**RECORDS PROVIDED:**
§

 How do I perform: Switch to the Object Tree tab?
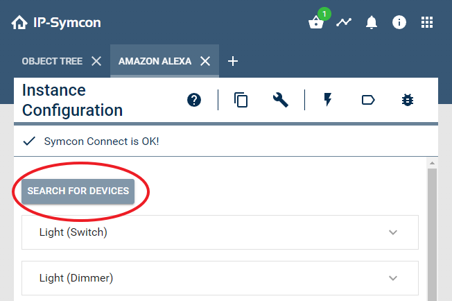point(52,61)
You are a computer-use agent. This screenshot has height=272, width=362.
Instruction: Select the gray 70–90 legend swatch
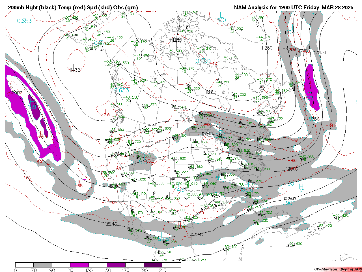(x=43, y=265)
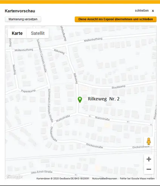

§

Every line from the one containing "Instruction: Select the" through the end of the listing is to be copied exactly; the pictures are not.

**YOUR RESPONSE:**
Instruction: Select the gray 70–90 legend swatch
(x=43, y=265)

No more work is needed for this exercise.